Agents need to know what a tool does to the world before calling it. Descriptions should go beyond structured annotations to explain consequences.

Conciseness5/5

Is the description appropriately sized, front-loaded, and free of redundancy?

The description consists of three tightly constructed sentences with zero waste: sentence 1 establishes purpose, sentence 2 enumerates capabilities, and sentence 3 provides critical security guidance. Information is front-loaded and every clause earns its place.

Shorter descriptions cost fewer tokens and are easier for agents to parse. Every sentence should earn its place.

Completeness3/5

Given the tool's complexity, does the description cover enough for an agent to succeed on first attempt?

Given the 100% schema coverage and lack of output schema, the description adequately covers the primary function. However, for a configuration/mutation tool with zero annotations indicating side effects or safety, the description should disclose overwrite behavior and validation semantics to be considered complete. As is, it leaves operational questions unanswered.
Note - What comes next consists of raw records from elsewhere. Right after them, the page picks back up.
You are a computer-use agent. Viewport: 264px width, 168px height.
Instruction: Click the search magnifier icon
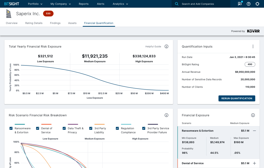pos(177,4)
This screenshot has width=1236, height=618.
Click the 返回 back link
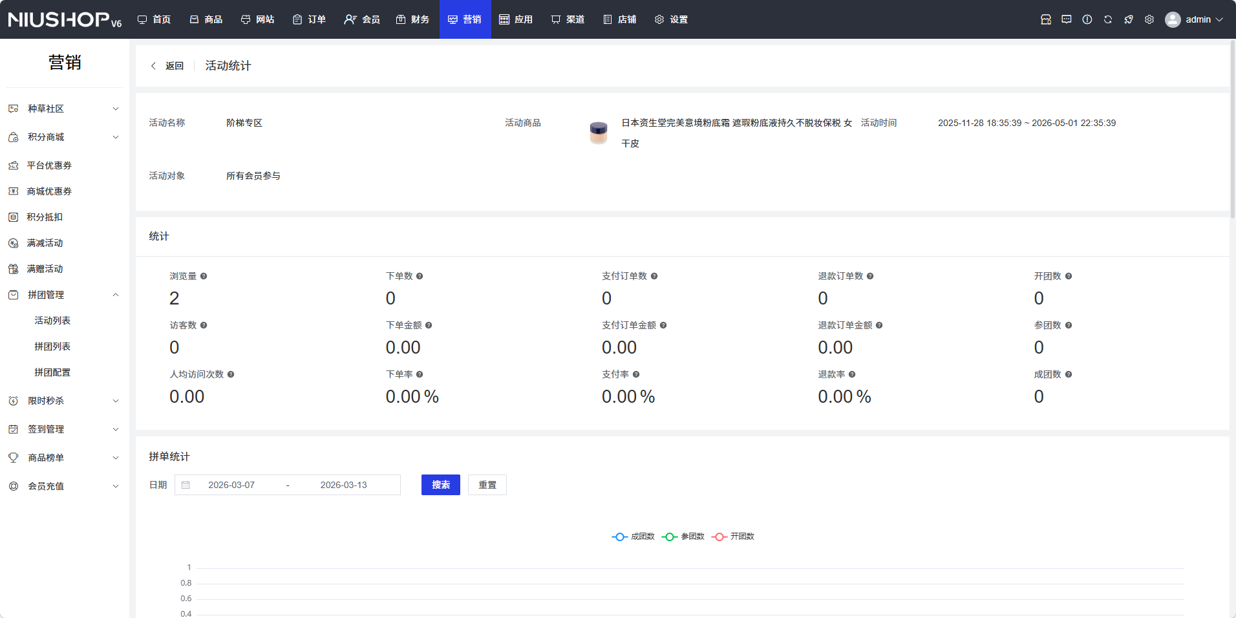tap(167, 66)
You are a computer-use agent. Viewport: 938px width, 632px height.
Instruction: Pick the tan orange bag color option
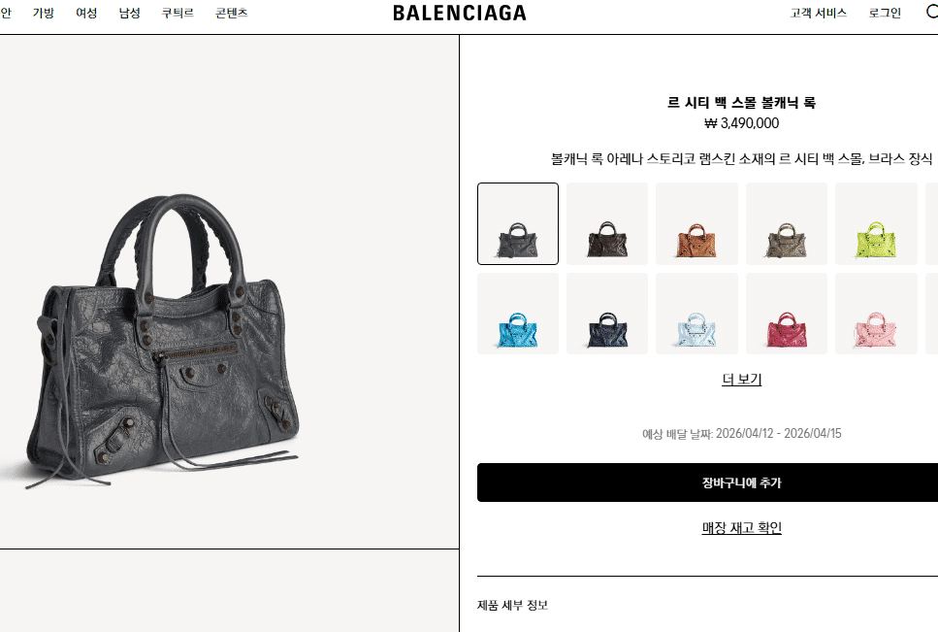click(696, 224)
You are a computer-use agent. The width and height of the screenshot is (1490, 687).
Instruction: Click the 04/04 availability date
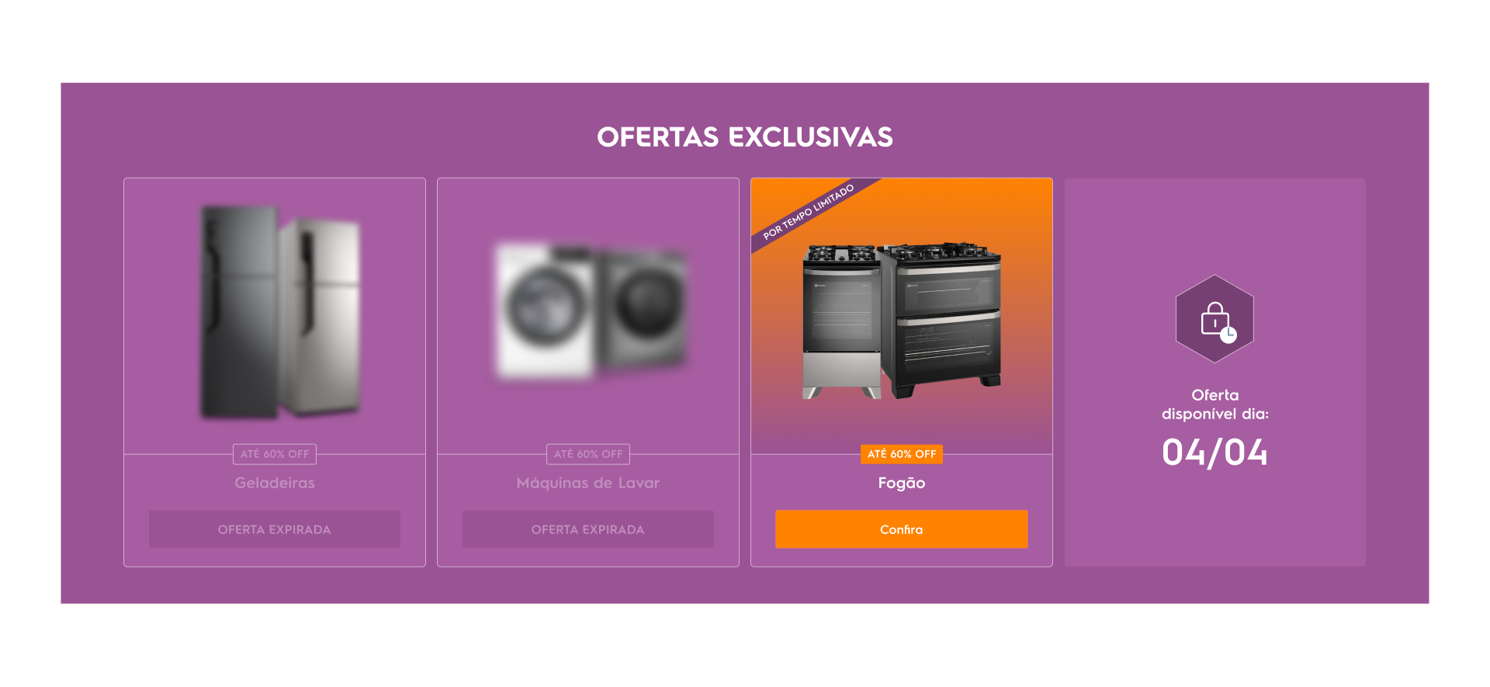[x=1215, y=453]
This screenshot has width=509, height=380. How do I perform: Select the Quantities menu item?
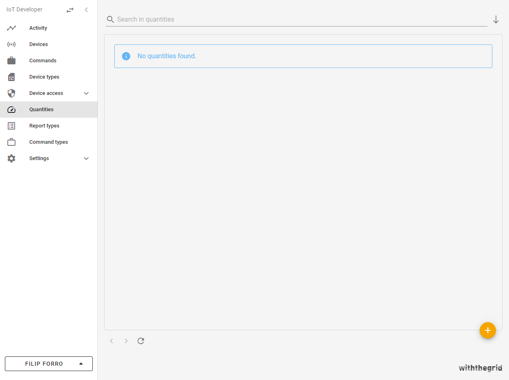pyautogui.click(x=42, y=110)
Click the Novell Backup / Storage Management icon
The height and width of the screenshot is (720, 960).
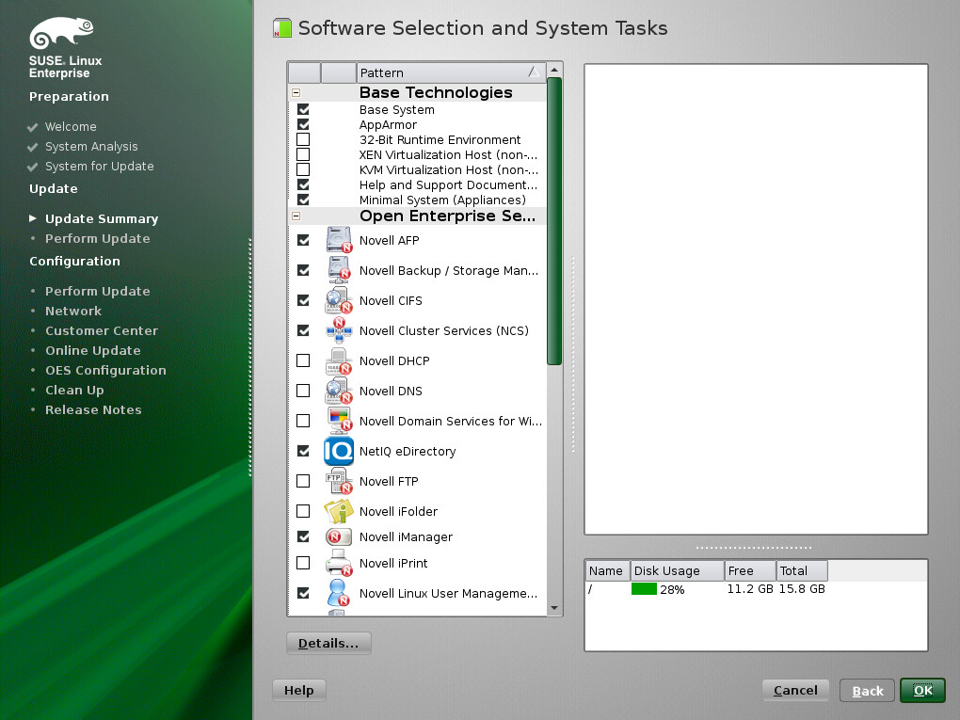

Complex tools with many parameters or behaviors need more documentation. Simple tools need less. This dimension scales expectations accordingly.

Parameters4/5

Does the description clarify parameter syntax, constraints, interactions, or defaults beyond what the schema provides?

While the schema has 100% coverage (baseline 3), the description adds meaningful semantic context beyond the schema. Specifically, it clarifies the security implication of the env_var parameter ('never stored on disk'), which is not explicitly stated in the schema's technical description of the parameter, and maps the auth types to their transport mechanisms (header vs query param).

Input schemas describe structure but not intent. Descriptions should explain non-obvious parameter relationships and valid value ranges.

Purpose4/5

Does the description clearly state what the tool does and how it differs from similar tools?

The description clearly states the specific action ('Configure authentication') and resource ('for an API'), and enumerates supported auth types (API key header/query, bearer). It implicitly distinguishes from siblings like call_api or register_api by focusing specifically on auth configuration, though it could explicitly clarify this is a prerequisite for call_api.

Agents choose between tools based on descriptions. A clear purpose with a specific verb and resource helps agents select the right tool.

Usage Guidelines3/5

Does the description explain when to use this tool, when not to, or what alternatives exist?

The description provides internal guidance on parameter selection ('Use env_var to reference a secret'), helping users choose between credential and env_var parameters. However, it lacks explicit workflow guidance regarding when to use this tool versus siblings (e.g., 'use this before call_api') or prerequisites for invocation.

Agents often have multiple tools that could apply. Explicit usage guidance like "use X instead of Y when Z" prevents misuse.